El ministro de Hidrocarburos informó que el Estado boliviano mantiene una deuda superior a los 500 millones de dólares por la compra de combustible bajo la modalidad de crédito con las empresas Vitol y Trafigura. Según explicó, se trata de un mecanismo de financiamiento de corto plazo para garantizar el suministro de carburantes.

El ministro de Hidrocarburos, Marcelo Blanco, informó este lunes que Bolivia registra una deuda aproximada de más de 500 millones de dólares por la adquisición de combustible bajo la modalidad de “crédito”.
La autoridad aclaró que no se trata de un préstamo tradicional, sino de un sistema de financiamiento en el que proveedores internacionales adelantan el combustible y el Estado realiza el pago en un plazo cercano a los 120 días.
Según la explicación del ministro en entrevista con radio Fides, el suministro de carburantes es garantizado mediante este mecanismo con las empresas Vitol y Trafigura, que actúan como principales proveedores en estas operaciones.

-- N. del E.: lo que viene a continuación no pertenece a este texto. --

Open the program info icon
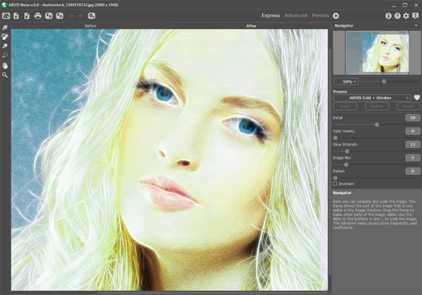 pos(388,16)
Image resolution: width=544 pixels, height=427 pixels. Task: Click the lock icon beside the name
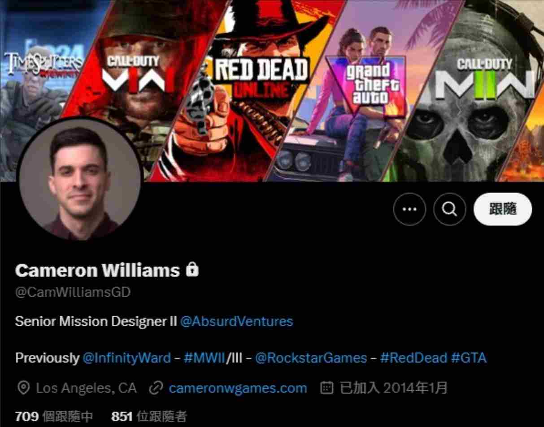pyautogui.click(x=192, y=270)
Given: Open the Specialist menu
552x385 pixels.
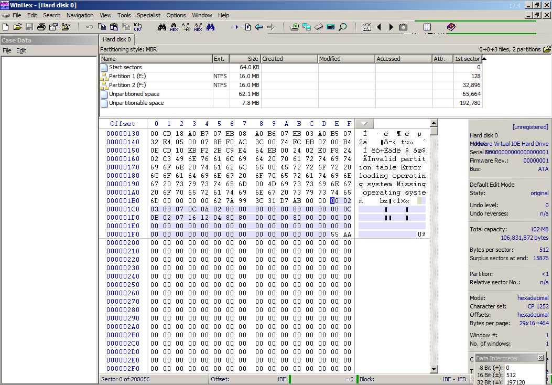Looking at the screenshot, I should (149, 15).
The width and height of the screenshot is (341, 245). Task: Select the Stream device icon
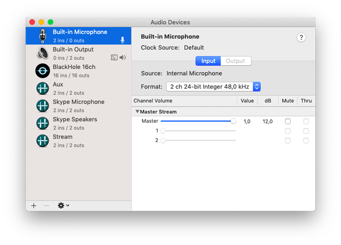tap(43, 141)
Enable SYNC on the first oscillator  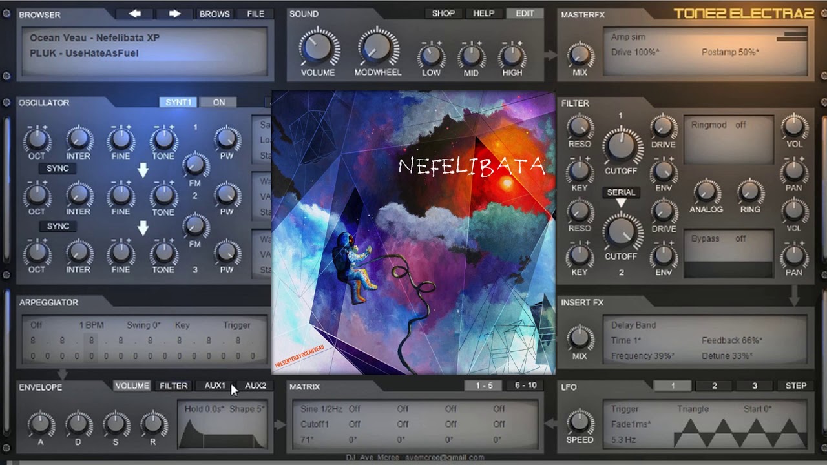pos(58,168)
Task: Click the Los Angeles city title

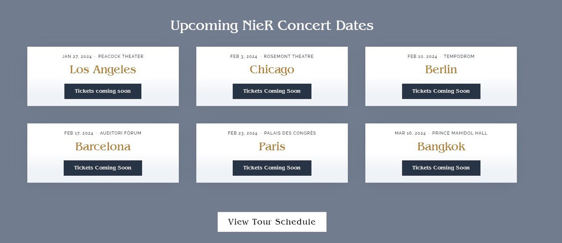Action: (x=103, y=70)
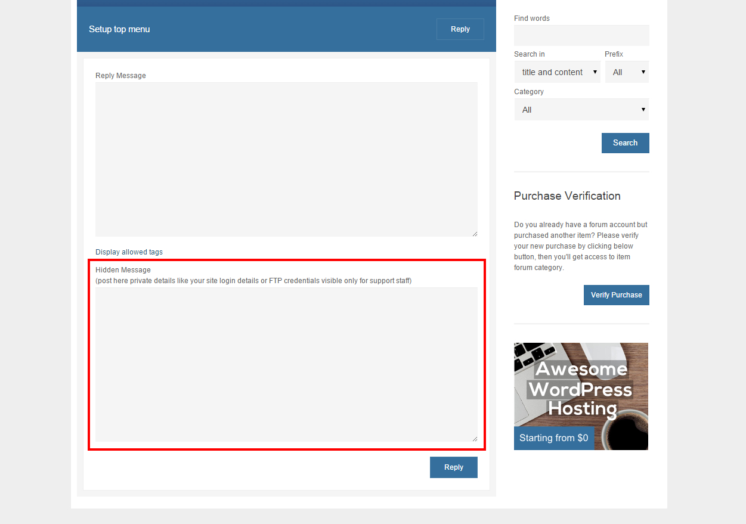The width and height of the screenshot is (746, 524).
Task: Grab the Reply Message text area resize handle
Action: tap(475, 234)
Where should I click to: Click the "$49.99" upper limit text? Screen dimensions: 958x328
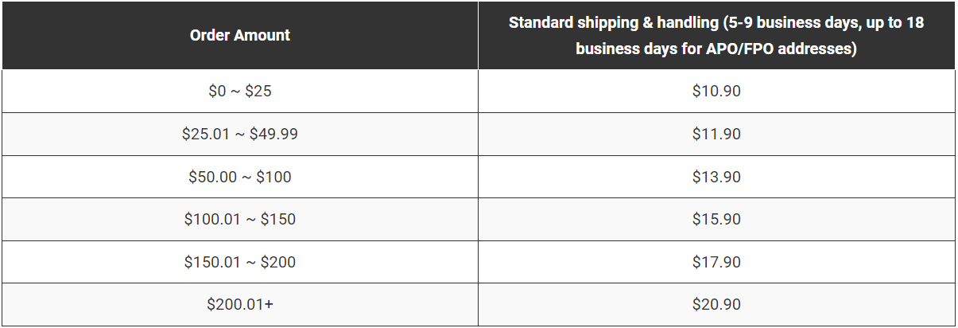273,135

«Nos están financiando los proveedores”, señaló la autoridad, al precisar que el monto adeudado bordea los 500 millones de dólares.
Asimismo, el ministro informó que el presidente de Yacimientos Petrolíferos Fiscales Bolivianos (YPFB), Sebastián Daroca, ha iniciado un proceso de licitación para ampliar la cartera de proveedores y diversificar el abastecimiento de combustibles.
En paralelo, el Gobierno recordó que a finales de marzo se habían anunciado evaluaciones sobre la continuidad de contratos con Vitol y Trafigura, tras denuncias relacionadas con la calidad del combustible.